(Passage for review)
________
When watching others in pain, women's brains show more empathy
It's a phrase many of us have uttered at one time or other: "I feel your pain."
However, the degree to which you actually feel another person's pain may depend on your sex. That was a key finding of a recent study by Leonardo Christov-Moore, a UCLA postdoctoral fellow in psychiatry and biobehavioral sciences, and Dr. Marco Iacoboni, director of the Neuromodulation Lab at the UCLA Ahmanson-Lovelace Brain Mapping Center, who studied the brain activity of people as they reacted to images of pain in others.
Christov-Moore and Iacoboni, whose research was published in the journal Brain Structure and Function, discuss their study's findings and implications.
Why did you decide to study this issue?
Iacoboni: We published a paper some years ago reviewing all of the scientific evidence on sex differences in empathy, even going into the animal kingdom, and it was a natural follow-up to that study. In reviewing the literature, one thing that was really lacking was a large study using brain imaging to look at empathy.
How was the study set up?
________
(Saved data entries)
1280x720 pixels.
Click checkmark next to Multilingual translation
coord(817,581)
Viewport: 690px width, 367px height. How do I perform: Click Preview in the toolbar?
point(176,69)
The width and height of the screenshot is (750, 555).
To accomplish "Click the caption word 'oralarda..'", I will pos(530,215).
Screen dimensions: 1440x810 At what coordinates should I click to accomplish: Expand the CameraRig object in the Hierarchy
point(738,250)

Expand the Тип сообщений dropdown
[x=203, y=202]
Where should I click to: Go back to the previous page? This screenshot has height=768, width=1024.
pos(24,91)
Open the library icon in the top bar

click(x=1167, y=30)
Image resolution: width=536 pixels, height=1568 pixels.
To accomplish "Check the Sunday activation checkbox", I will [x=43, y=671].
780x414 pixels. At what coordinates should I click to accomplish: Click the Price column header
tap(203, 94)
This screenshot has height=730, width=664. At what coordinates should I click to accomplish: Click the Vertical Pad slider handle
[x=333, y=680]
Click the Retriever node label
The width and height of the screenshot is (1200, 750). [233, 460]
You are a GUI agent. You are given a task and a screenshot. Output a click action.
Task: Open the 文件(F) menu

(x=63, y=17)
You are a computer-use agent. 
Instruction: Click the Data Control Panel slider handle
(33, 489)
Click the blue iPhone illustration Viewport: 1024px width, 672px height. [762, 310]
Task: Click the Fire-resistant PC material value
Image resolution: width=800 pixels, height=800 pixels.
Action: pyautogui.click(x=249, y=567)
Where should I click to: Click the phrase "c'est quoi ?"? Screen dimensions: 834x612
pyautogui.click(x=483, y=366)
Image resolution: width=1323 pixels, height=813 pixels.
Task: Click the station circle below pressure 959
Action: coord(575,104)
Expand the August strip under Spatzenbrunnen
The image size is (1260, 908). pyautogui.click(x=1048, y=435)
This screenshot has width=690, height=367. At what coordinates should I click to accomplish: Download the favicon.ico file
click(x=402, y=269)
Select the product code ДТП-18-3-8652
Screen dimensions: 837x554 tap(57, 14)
________
(Prompt 1)
Can you reproduce the stretch of the empathy article from "Christov-Moore and Iacoboni, whose" through "study set up?"?
(Prompt 2)
According to the empathy article, why did the researchers decide to study sex differences in empathy?

(Worked solution 1)
Christov-Moore and Iacoboni, whose research was published in the journal Brain Structure and Function, discuss their study's findings and implications.
Why did you decide to study this issue?
Iacoboni: We published a paper some years ago reviewing all of the scientific evidence on sex differences in empathy, even going into the animal kingdom, and it was a natural follow-up to that study. In reviewing the literature, one thing that was really lacking was a large study using brain imaging to look at empathy.
How was the study set up?

(Worked solution 2)
It was a natural follow-up to a paper they had published years earlier reviewing the scientific evidence on sex differences in empathy. That review showed the literature was missing a large study that used brain imaging to examine empathy.